5. Run tleap - This generates prmtop and inpcrd files, which are input files for molecular simulations in AMBER

    $AMBERHOME/bin/tleap -f tleap
   

6. Install acpype-master from here and run acpype.py

    python3 /INSTALLATION_PATH/acpype-master/acpype/scripts/acpype.py -p dimerization-low-hp-C2-opt.prmtop -x dimerization-low-hp-C2-opt.inpcrd 
   

7. Rename the resulting .gro and .top files.
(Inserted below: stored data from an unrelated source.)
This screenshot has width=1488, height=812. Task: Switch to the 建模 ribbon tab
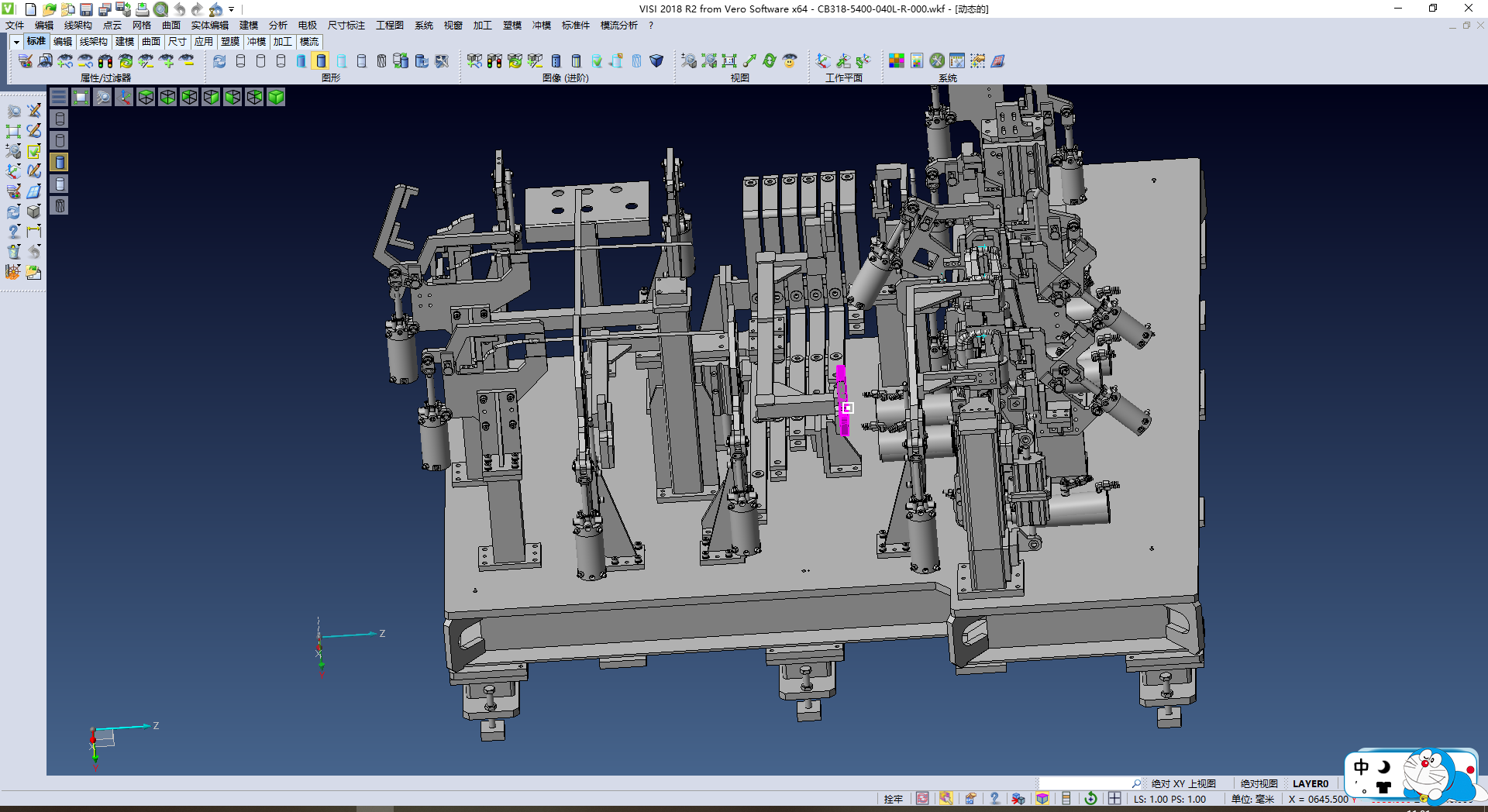(124, 42)
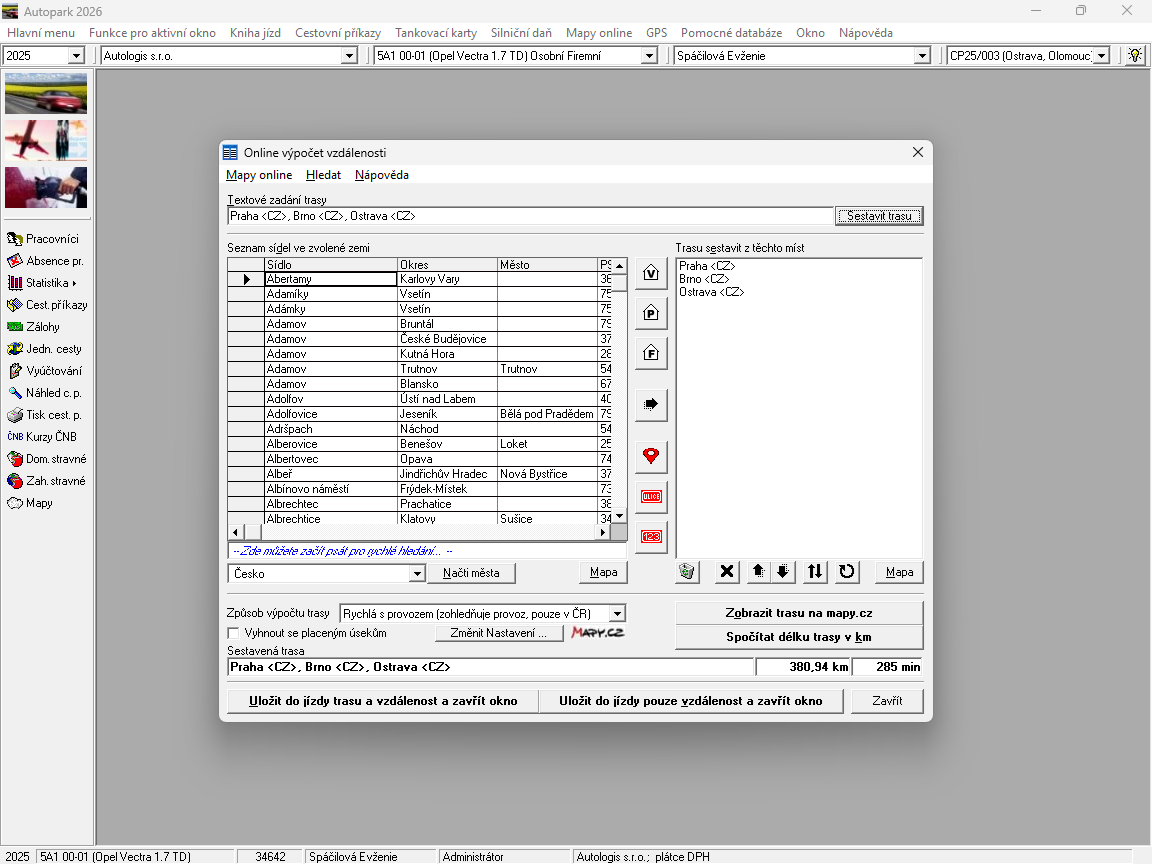The height and width of the screenshot is (864, 1152).
Task: Click the black X remove-stop icon
Action: pos(728,571)
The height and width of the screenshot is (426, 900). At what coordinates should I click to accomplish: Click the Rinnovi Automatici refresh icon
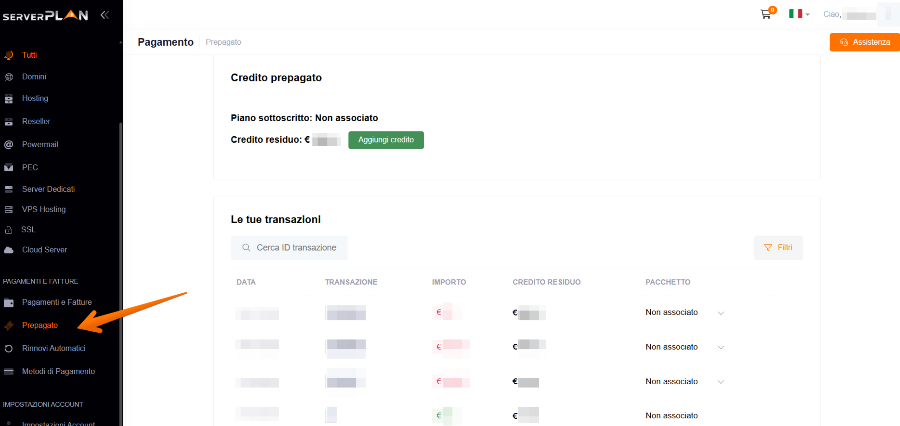tap(9, 348)
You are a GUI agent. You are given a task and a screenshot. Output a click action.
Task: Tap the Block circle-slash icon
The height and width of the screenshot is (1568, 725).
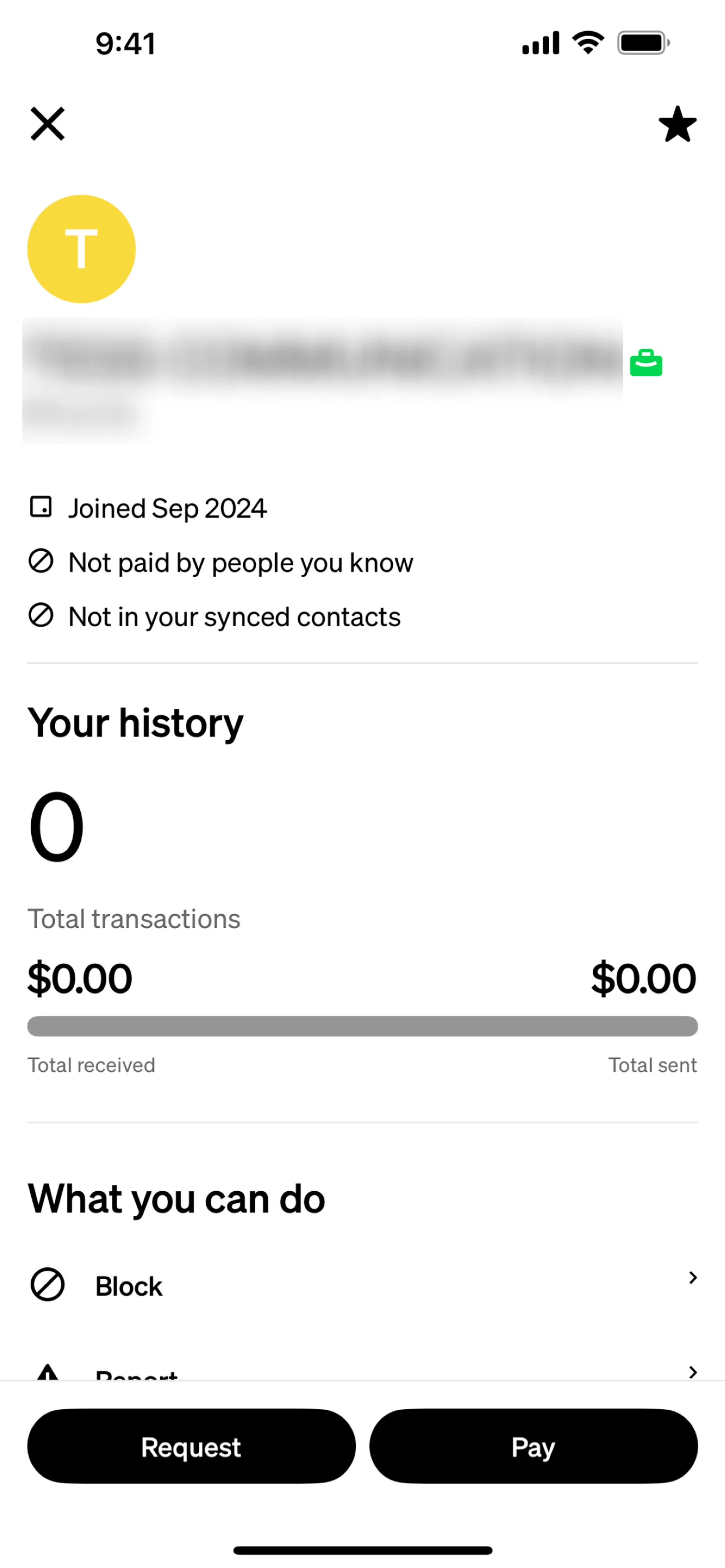pos(48,1285)
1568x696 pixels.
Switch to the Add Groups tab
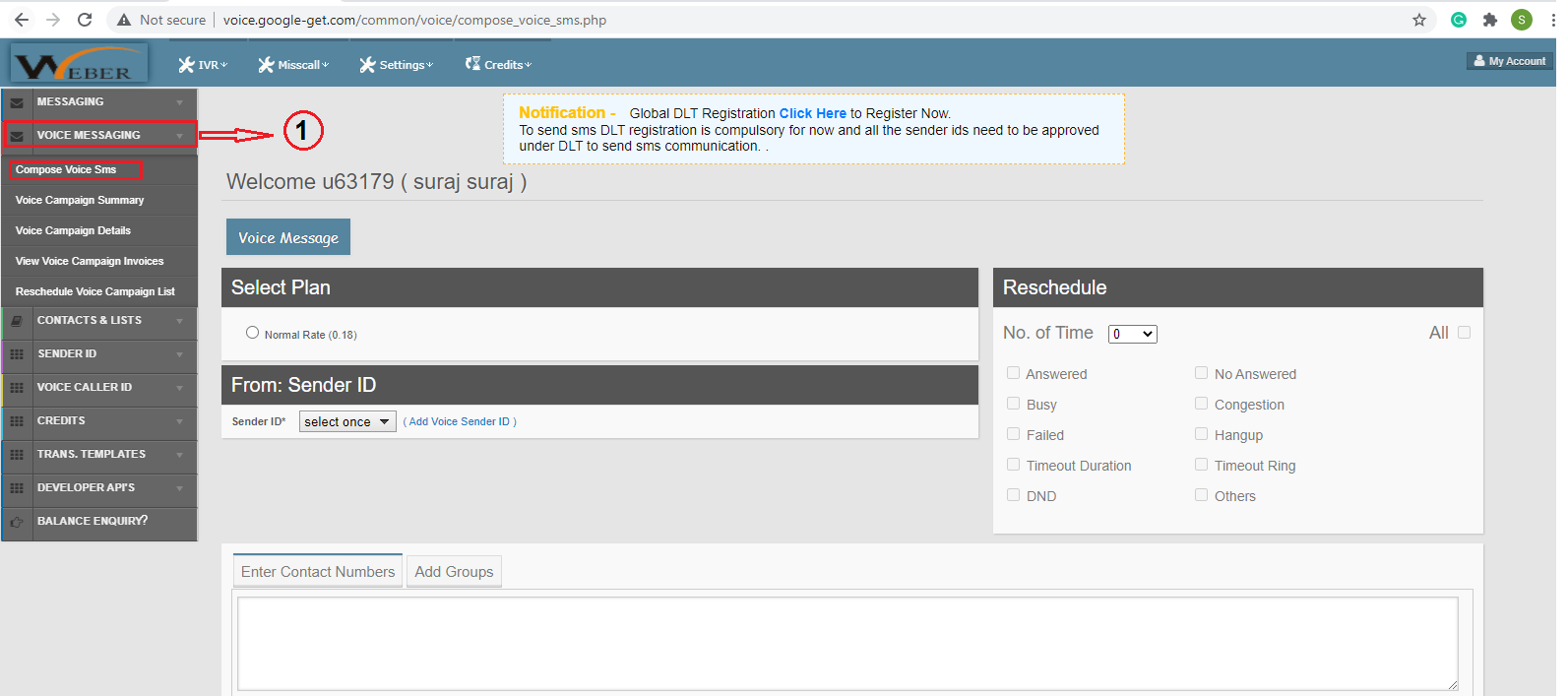point(454,572)
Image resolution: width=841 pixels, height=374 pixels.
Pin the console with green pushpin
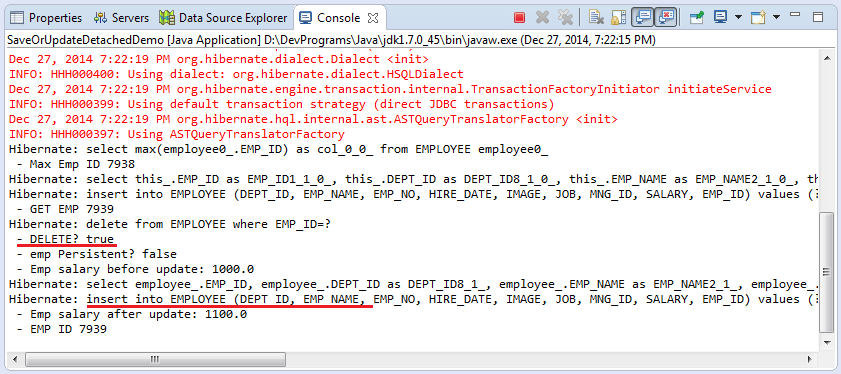tap(697, 18)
These will be used for analysis with PARENT. Note that the numbers preceding "_GMX" may differ.

    mv 885_GMX.gro dimerization-low-hp-C2-opt.gro 
    mv 885_GMX.top dimerization-low-hp-C2-opt.top 
   

Section 2 - .xtc File Preparation

1. Processing - run XYZtraj-Trajs.py
   • Make sure all trajectories (.xyz files) are inside Processing/ntraj/ first
   • The 6 indices should be 6 13 4 14 10 12
   • Either use interactive input or traj.conf (1st line: reset? y/n 2nd line: bifurcation mode (1 or 2) 3rd line: indices of forming bonds)
   • The function of processing trajectories including obtaining TS sampling ensembles, rearrangement, classification can be implemnted via this script. (e.g.If trajectories have been rearranged , comment line 306.)
   • It may be necessary to change the RUNPOINT_IDX on line 19 to ensure that the runpoint is found in the trajectories properly
2. Truncation - run Truncation.py
   • Cut off the trajectory starting from the position where bond(4,14) length is 5.00Å and stopping when the bond(4,14) length is 1.58Å for the first time
3. Slicing - run Subsection.py
   • Combination all the trajectories that form product A(i.e., formation of bond(4,14))
   • The bond(4,14) length range is 2.90Å to 1.58Å, refer to cycloaddition_TS_irc_rev.log for the intrinsic reaction coordinate (IRC) calculation that bridges cycloaddtion TS1 to Cope TS2, and to cope_TS_irc_rev.log for the IRC that bridges Cope TS2 to the product with formation of bond (4,14).
   • Divide the bond length range into N(ten here) equal parts and adjust the bond lengths on lines 31-32 to select the subsection in question.
   • Count the number of points falling into the range for convergence analysis

Section 3 - Analysis with PARENT (Code adopted from https://github.com/markusfleck/PARENT)

1. Convert the subsectioned .xyz files to .xtc

    python3 xyz2xtc.py
   

   • Be sure to adjust the file names inside to get all trajectories from the Subsection folder
   • The mdtraj module may need to be installed if not already present

2. Move all .xtc files and the .top file from Section 2 and 1 to test_system inside PARENT-master

3. Revise the path TRJ and TOP inside PARENT-master/parameters-xin

4. Run PARENT

   1. Make sure you have the latest versions of GCC and OpenMPI

   2. make clean in PARENT-master

   3. Export MPI environment variables

       export MPI_NUM_PROCS=1; export OMP_NUM_THREADS=4;
      

   4. Run run.sh with the parameters file

       ./run.sh parameter-xin
      

5. Obtain the total configuration entropy from PARENT-master_MIST.txt in each output file.(the units of numbers in output files are k_b, unit conversion method from k_b to kcal/mol is in the output analysis file)